▶ [Required actions]
(a) In the court opinion, on what date did McLean vacate the San Leandro facility and stop paying rent?
(b) Rewrite the court opinion starting at "Unpublished Disposition, 931" and ending at "April 17, 1991.", changing "Ninth Circuit" to "Federal Circuit".
(c) Write the next part of the court opinion, picking up after its last sentence.

Unpublished Disposition, 931 F.2d 60 (9th Cir. 1986)Annotate this Case
ROUSE & ASSOCIATES-TERMINALS LIMITED PARTNERSHIP, Plaintiff-Appellee,v.MERCHANTS, INC., Defendant-Appellant.
United States Court of Appeals, Ninth Circuit.
Submitted April 11, 1991.* Decided April 17, 1991.
Appeal from the United States District Court for the Northern District of California, No. CV-88-0390-EFL; Eugene F. Lynch, District Judge, Presiding.
Before PREGERSON, NOONAN and DAVID R. THOMPSON, Circuit Judges.
Merchants, Inc. ("Merchants") appeals the district court's judgment in favor of Rouse & Associates-Terminals Limited Partnership ("Rouse") for ninety days rent. Merchants contends that the district court erred in finding that it became liable to Rouse under a guaranty. We have jurisdiction pursuant to 28 U.S.C. § 1291. We affirm.
FACTS AND PROCEDURAL HISTORY
In November 1985, Rouse agreed to purchase six truck terminals from Merchants. The agreement was later amended so as to involve only two terminals--one in San Leandro and one in Santa Clara. Each of these terminals was under long-term lease to McLean Trucking Co. ("McLean"). After the purchase agreement was signed but before escrow closed, McLean filed a voluntary petition for bankruptcy. As the parties were concerned that the trustee in bankruptcy would reject the leases, thereby adversely affecting the value of the transferred property, the close of escrow was extended. On February 6, 1986, Merchants executed a Guaranty of Lease (the "Guaranty"), under which it agreed to pay to Rouse "all rents and all other sums due" for a period of ninety days commencing as of the date McLean "ceases to pay the rent and all other sums due under the [long-term] Lease...."1
In early March, the parties learned that while the trustee was indeed planning to reject the Santa Clara lease, he was interested in utilizing the San Leandro facility as a location for marshaling and selling certain of McLean's rolling stock and other assets. Therefore, Merchants, Rouse, McLean and other interested parties entered into an Agreement and Lease (the "short-term lease"), under which the parties agreed that McLean would reject the long-term lease and enter into a new short-term lease at the same rent. On March 13, 1986, Merchants and Rouse executed an Addendum to the Guaranty ("Addendum") which made the Guaranty apply to both the long-term and the short-term leases.
On March 16, 1986, the trustee rejected both the Santa Clara and the San Leandro leases and approved the short-term lease for the San Leandro facility. Pursuant to the Guaranty, Merchants paid to Rouse the monthly rent due under the Santa Clara lease for the next ninety days.
McLean remained in possession of the San Leandro facility and paid rent under the short-term lease until that lease expired on August 31, 1986. On that date, McLean vacated the premises and ceased paying rent. Rouse then demanded ninety days rent from Merchants. Merchants refused, and this suit followed.
The district court found in favor of Rouse for ninety days rent plus interest and attorney fees. Specifically, the district court found that "the Guaranty of Lease applies and the obligations under it were not terminated by the new short-term lease...." Further, the district court found that "regardless of the new agreement, Merchants ... [is] still bound to the original agreement whereby Merchants guarantees McLean Trucking's payment for ninety days from the date McLean stopped paying rent."

▶ [Stored data]

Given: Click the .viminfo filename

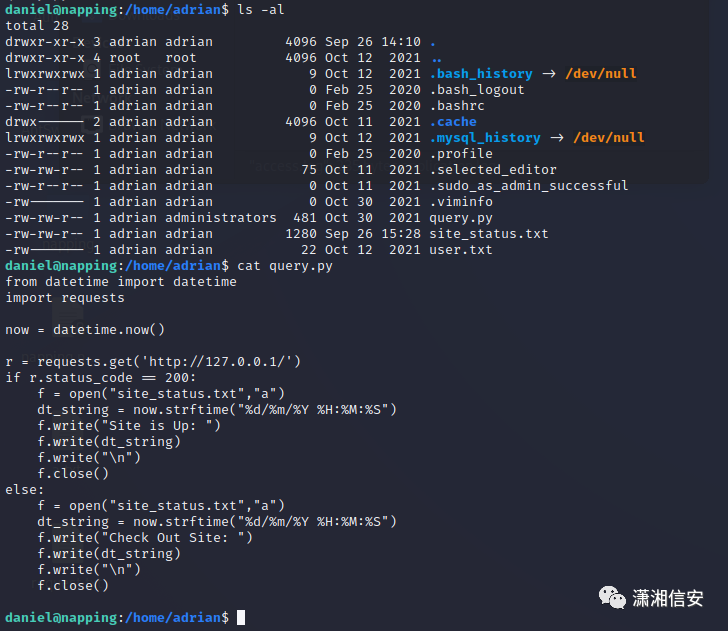Looking at the screenshot, I should tap(461, 202).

▶ [Task responses]
(a) August 31, 1986.

(b)
Unpublished Disposition, 931 F.2d 60 (9th Cir. 1986)Annotate this Case
ROUSE & ASSOCIATES-TERMINALS LIMITED PARTNERSHIP, Plaintiff-Appellee,v.MERCHANTS, INC., Defendant-Appellant.
United States Court of Appeals, Federal Circuit.
Submitted April 11, 1991.* Decided April 17, 1991.

(c)
STANDARD OF REVIEW
The interpretation of a contract is a mixed question of law and fact. The factual findings of the district court are reviewed under the clearly erroneous standard of review while principles of contract interpretation applied by the district court to the facts are reviewed de novo. L.K. Comstock & Co. v. United Engineers & Constructors, Inc., 880 F.2d 219, 221 (9th Cir. 1989); Rozay's Transfer v. Local Freight Drivers, Local 208, 850 F.2d 1321, 1326-27 (9th Cir. 1988), cert. denied, 490 U.S. 1030 (1989).
The Guaranty provided that
The Period Covered by the Guarantee shall be the ninety (90) day period commencing as of the date after close of escrow under the Purchase and Sale Agreement between Guarantor and Lessor that Lessee ceases to pay the rent and all other sums due under the lease ... and terminating ninety (90) days thereafter.
(emphasis added). This contractual language is unambiguous. It clearly requires that Merchants pay Rouse ninety days rent from the date McLean ceases to pay the rent due under the lease. The relevant inquiry on appeal is whether and, if so, when this Guaranty was triggered and the ninety day guaranty period began to run.
The circumstances surrounding the execution of the short-term lease are important to our inquiry into the Guaranty period. The short-term lease was not intended to substitute for or replace the long-term lease.2 In fact, the short-term lease provided that it would "not release, waive or otherwise prejudice, in any way, Merchants or its successor's rights or claims, if any, against McLean including but not limited to Merchants claims for damages resulting from the termination and rejection of the [long-term] Lease Agreement." Further proof that the short-term lease did not constitute a substitution for the long-term lease may be found in the fact that Merchants and Rouse executed the Addendum to the Guaranty, providing that the word "lease" in the Guaranty would reference both the short-term and the long-term leases.
We recognize that because the short-term lease expired by its own terms, no further rent was due under that lease. Because the Guaranty applied only to rent that was otherwise due, the Guaranty could not be triggered solely by the natural expiration of the short-term lease. Therefore, if the Guaranty was triggered it must necessarily have been because the rent was due under the long-term lease. We believe that to be the case.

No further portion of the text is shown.